Erratic Behavior

Everyone has their own story about stone. While hanging out with the cinematographer who taped the video that became “Stone Rising”, John M. told me about a stone that made a big impression on him as a boy.
Beginning early in primary school, John heard whispers from his schoolmates about certain landmarks in the forbidden reaches of the school grounds called “the big boulder” and “the clift.” During recess, some of the older kids would steal away to a precipice on the rim of an abandoned sand pit. There they would engage in covert activities until a teacher noticed their absence and called them back to the playground. In his mind, and his classmate’s, the clift was formed at the time of the dinosaurs or by the explosion of an A-bomb dropped from a helicopter. Dinosaurs, A-bombs and helicopters were all objects of intense interest to kids growing up the 1950’s.
At the top of the clift (pronunciation of the word was of equally obscure origins) rested a very large boulder. Surreptitious excavations under the clift-side edge of the great erratic had been instigated years prior, becoming an obsession with an entire generation of school kids. By the time John reached fifth grade a shallow cave had been hollowed out under the stone. It was assumed by all that one day the underpinnings would give way and the boulder would topple. When John was initiated into the clandestine digging, a sage sixth grader confided that, considering the enormity of the task, he didn’t expected to see it shift during his time left at school. None the less, the boy kept pawing sand.

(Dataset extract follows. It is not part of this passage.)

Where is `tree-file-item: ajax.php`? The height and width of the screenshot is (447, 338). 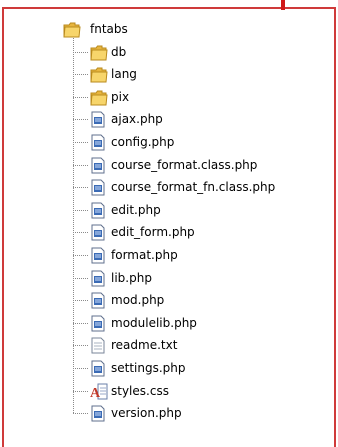 tree-file-item: ajax.php is located at coordinates (169, 119).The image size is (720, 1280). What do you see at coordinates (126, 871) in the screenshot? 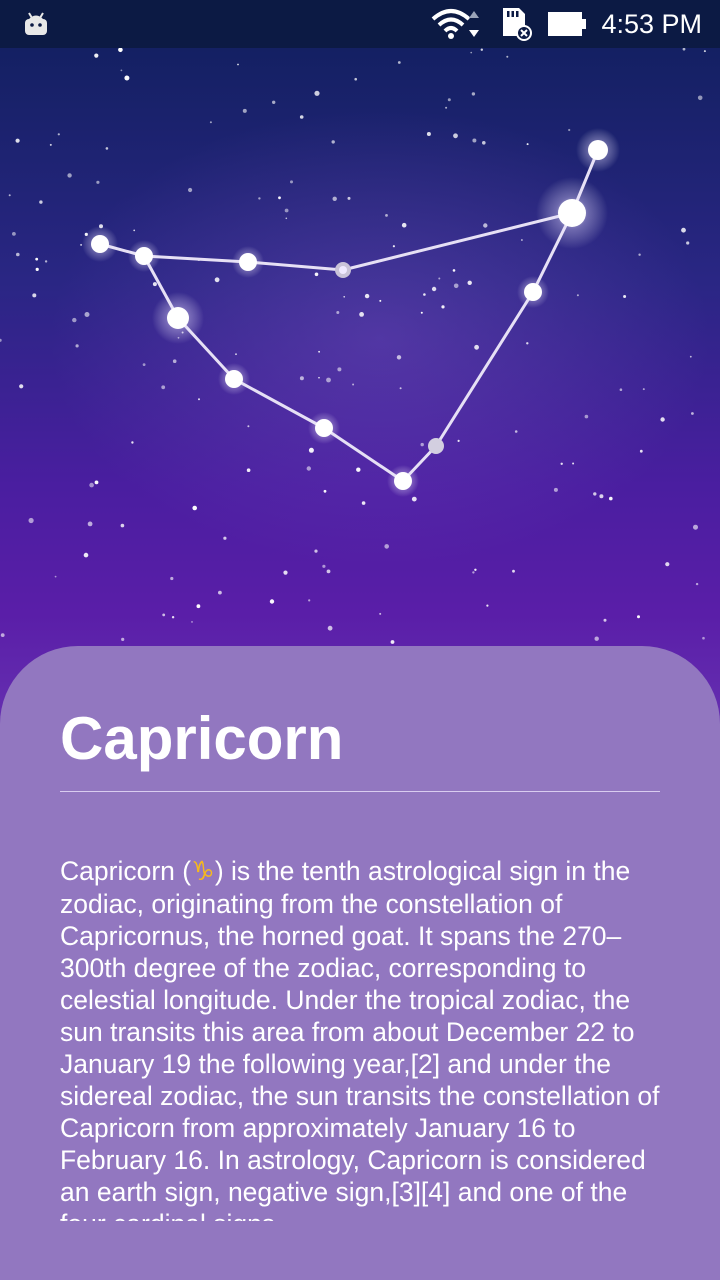
I see `description-lead: Capricorn (` at bounding box center [126, 871].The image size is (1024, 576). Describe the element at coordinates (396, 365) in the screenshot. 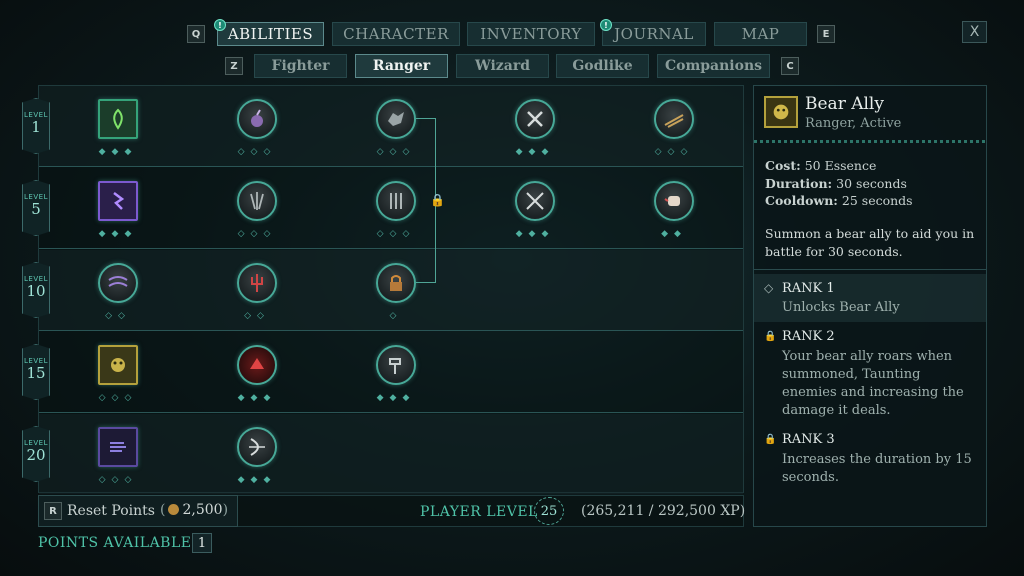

In the spring of John’s sixth year, the boulder broke free from the embankment. John was there as it started to slip. It didn’t simply slump into the depression, or begin to slide down the embankment. It slowly began to turn. The kids scrambled clear of the behemoth as it flipped once, twice, and then again and again. The earth shook as the stone pounded its way down the slope. Spindly trees lay flattened in its wake. Shock waves shook the schoolyard. Alarmed teachers initiated an air raid alert and hustled the students back to their classrooms.
Although efforts to undermine the stone had been going on for years, when it actually took off down the hill, the kids were astonished by the power they’d unleashed. A trail of dust followed the lumbering giant to the bottom of the pit, lingering in the air above “the big boulder” as it rocked into its final resting place.
Today, that boulder is no different than any other in the landscape of southern Connecticut; just one more glacial erratic deposited at the end of the last ice age. Only John’s story distinguishes it from similar stones in the area. Geology can offer a general history of stone but only our personal experiences can tell its unique story.